Shelby County, Alabama argues that section 5 is no longer needed and unconstitutional. In a recent decision, at least one justice, Clarence Thomas has said that the provision is flat out unconstitutional. So we know which way he will vote. And Chief Justice Roberts said several years ago that “things have changed in the South,” Chief Justice John G. Roberts Jr. wrote. “Voter turnout and registration rates now approach parity.
First the Supreme Court gave us Citizens United giving corporations unlimited spending to candidates saying corporations are people too. Then states enacted voter ID laws to prevent bogus voter fraud and give Mitt Romney the win. After that didn’t work, Republicans are considering changing the way states allocate votes to the electoral college—so that a loser Republican could receive votes to win the state. And now, we have the Supreme Court deciding if minorities’ voting rights will be protected.
The Voting Rights Act of 1965 was enacted due to systemic discrimination preventing blacks from voting with numerous schemes and laws, such as poll tax, literacy tests and intimidation. While the exact tactics have changed, the game is still being played from shortening early voting days, voter ID laws, photo ID laws, True the Vote intimidation and a myriad of other ways.
By way of background, in 2006 Congress heard testimony on whether to re-authorize the act for another 25 years. After hearing days of testimony and 22 hearings, Congress almost voted unanimously to re-approve the Act for another 25 years. The vote was 393 – 25 in the House and unanimous with 98-0 in the Senate. Those members of Congress and the Senate who heard testimony and voted to extend section 5 of the Voting Rights Act are the same ones whose states are affected by it. Despite recent Congressional approval, Shelby County Alabama says it has been too long and poses hardships.
The Supreme Court will hear arguments at 10:00 A.M for an hour with each side allocated ½ hour unless the Justices determine to provide more time. Rallies are expected outside the court before, during and after the arguments. Make no mistake, this case is one of the most important civil rights cases before the Supreme Court in a long time.

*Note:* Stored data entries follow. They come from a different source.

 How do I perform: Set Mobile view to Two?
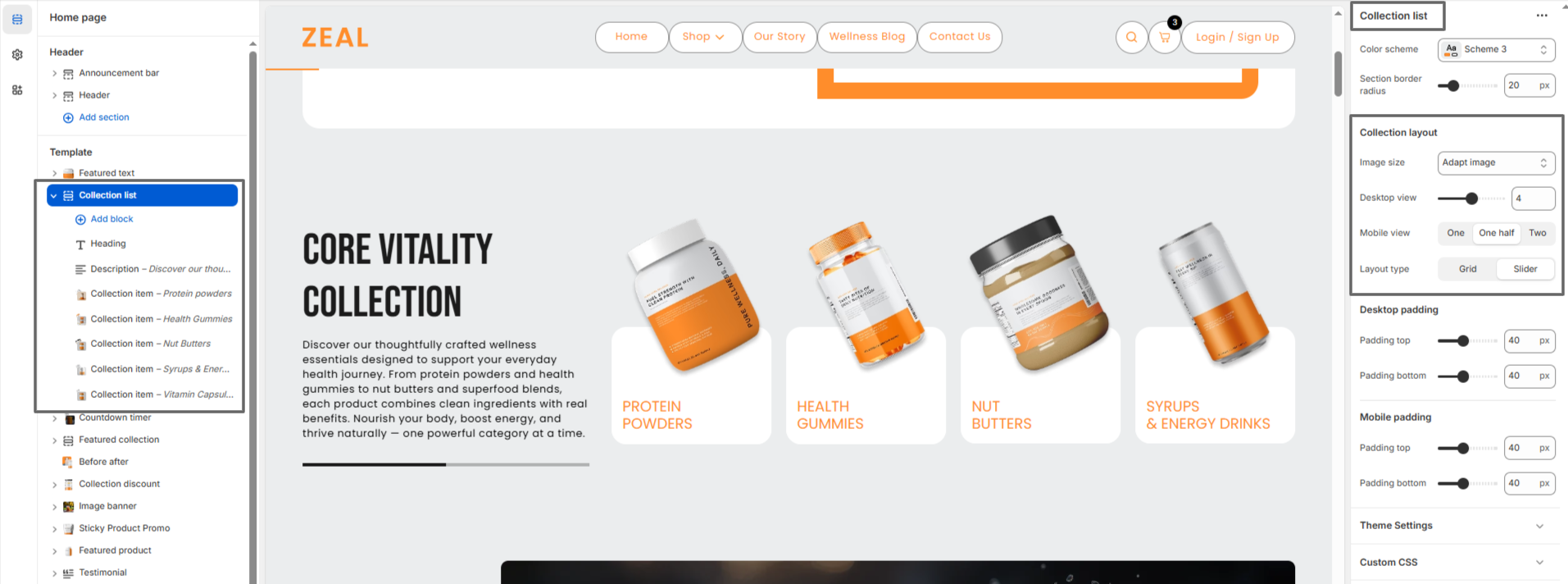(1537, 233)
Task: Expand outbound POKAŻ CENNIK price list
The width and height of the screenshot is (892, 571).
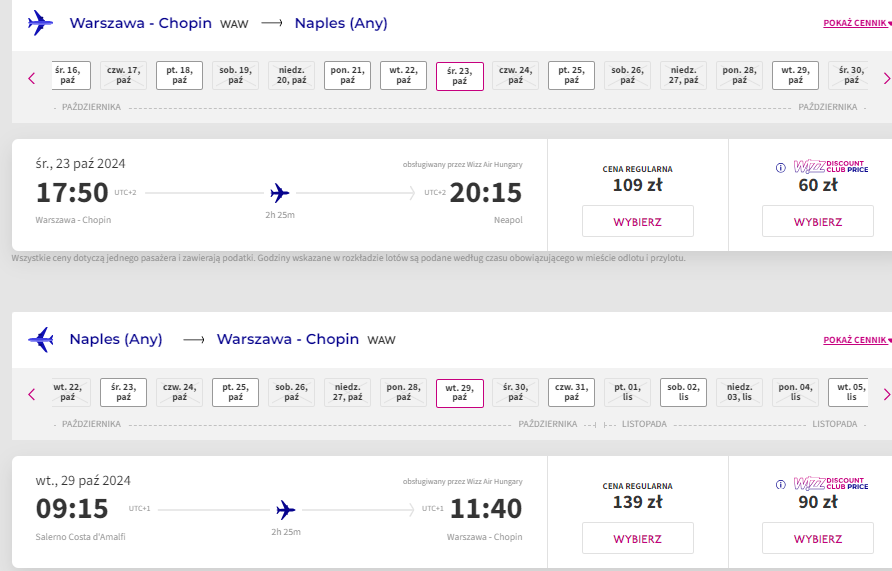Action: (857, 23)
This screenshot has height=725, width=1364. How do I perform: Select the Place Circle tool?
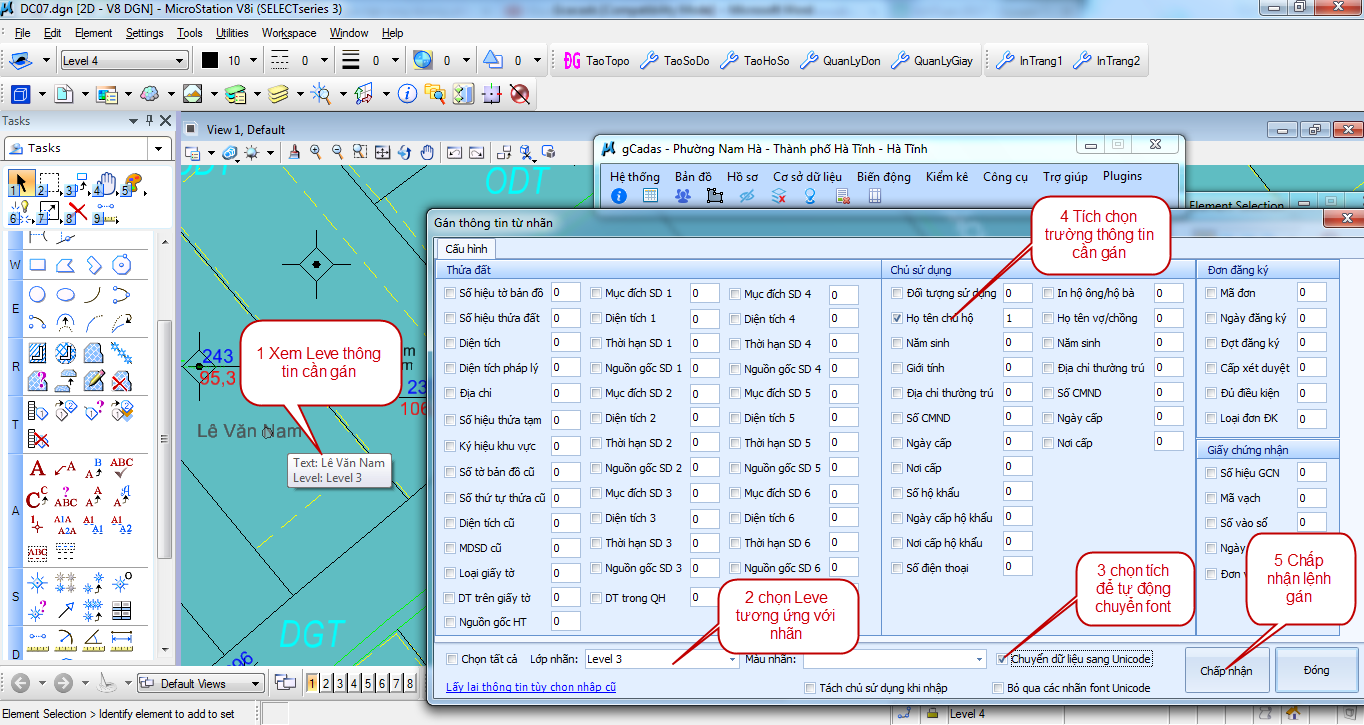pyautogui.click(x=37, y=294)
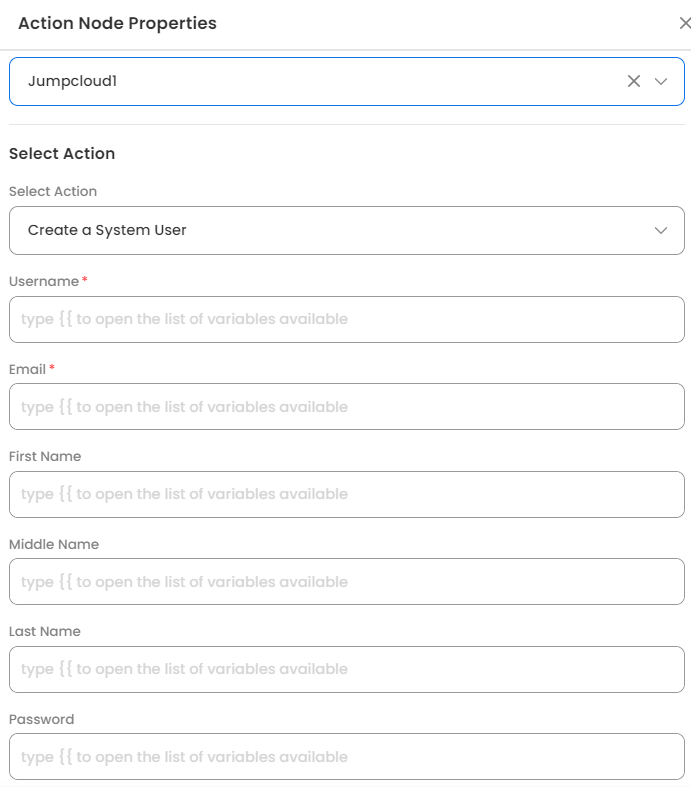
Task: Focus the Password input field
Action: (x=346, y=757)
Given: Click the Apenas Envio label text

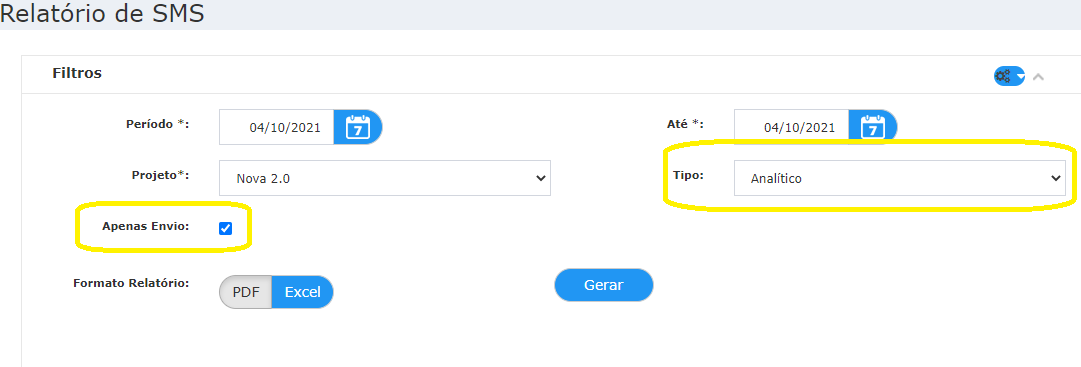Looking at the screenshot, I should (145, 226).
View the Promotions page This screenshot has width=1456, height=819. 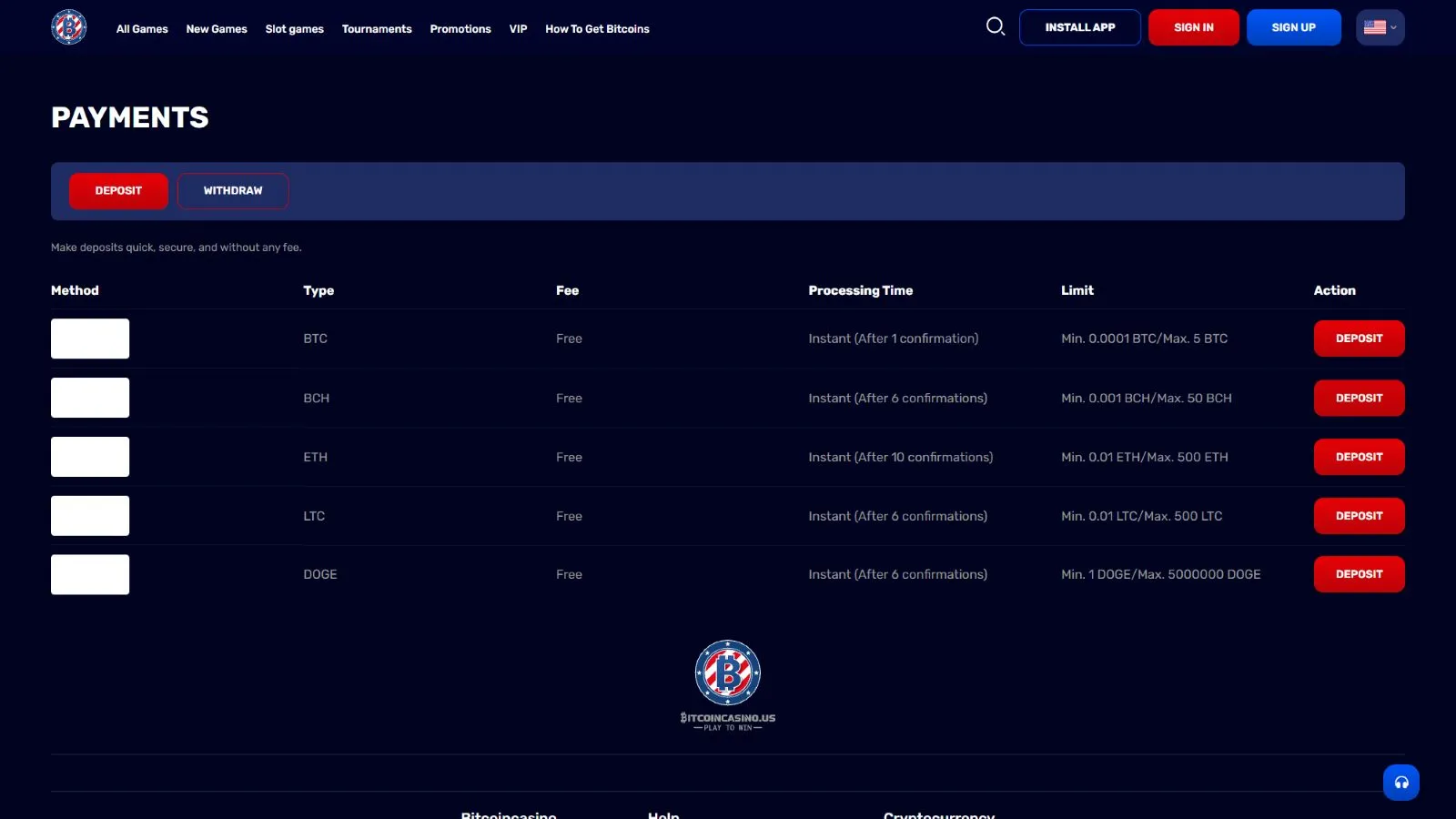pos(460,29)
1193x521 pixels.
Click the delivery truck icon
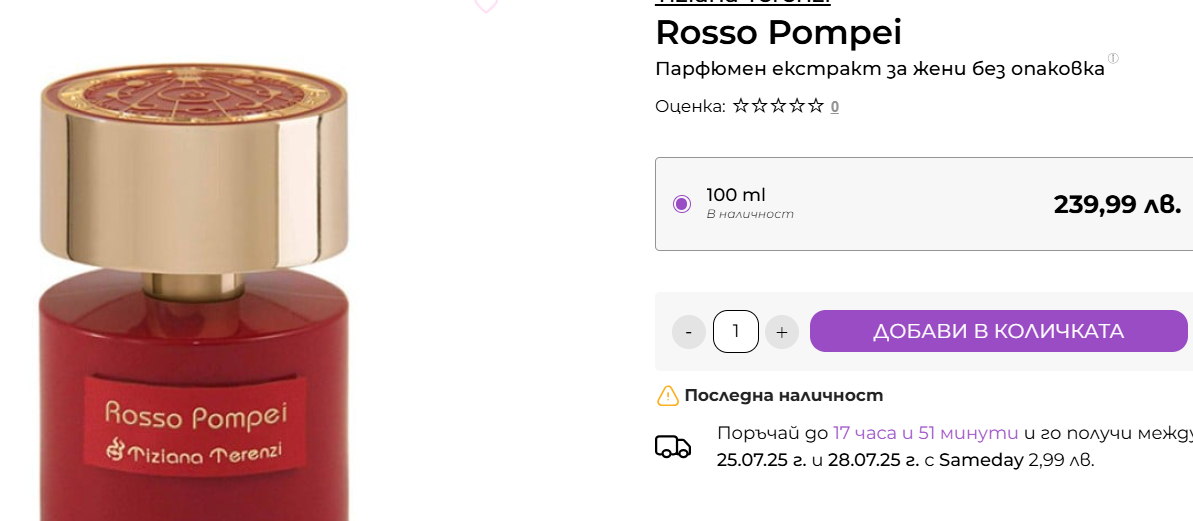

Its outcome could very well determine if we go back to the days of 50 years ago when voting in the south for blacks was a blocked obstacle course, worse than a maze to figure out.
Although Shelby County argues that with an African American president, there is not much need for the section anymore, the tactics of the GOP during the 2012 election shows why we must have Section 5 still in place. Prior to the election, Texas attempted to change its voting laws. The Justice Department did not pre-clear them due to a discriminatory effect on Hispanics. A U.S. District court upheld the decision.
Rep. James Clyburn (D-SC) who knows first- hand the challenges of the south in regards to voting, recently spoke out on why it is important to uphold it. Without the section preventing a return to the old days, there will be a repeat pattern. The GOP tactics of the 2012 election were just a snap shot of what will happen if the Court does not uphold Section 5 of the Voting Rights Act. And without section 5, there is no real redress after the election has occurred. That’s the importance of pre-clearance.
There is also a bail out provision where states or those portions can show they have complied with the Act may request to be exempted. Shelby County never asked for a bail out. Instead, they want the entire section 5 of the voting Rights Act of 1965 to be held unconstitutional.
Last year the Supreme Court upheld the Affordable Care Act. Let’s hope they don’t give us health care and take away voting rights this year. Rallies will take place outside the Supreme Court during the arguments. A decision is not likely for months.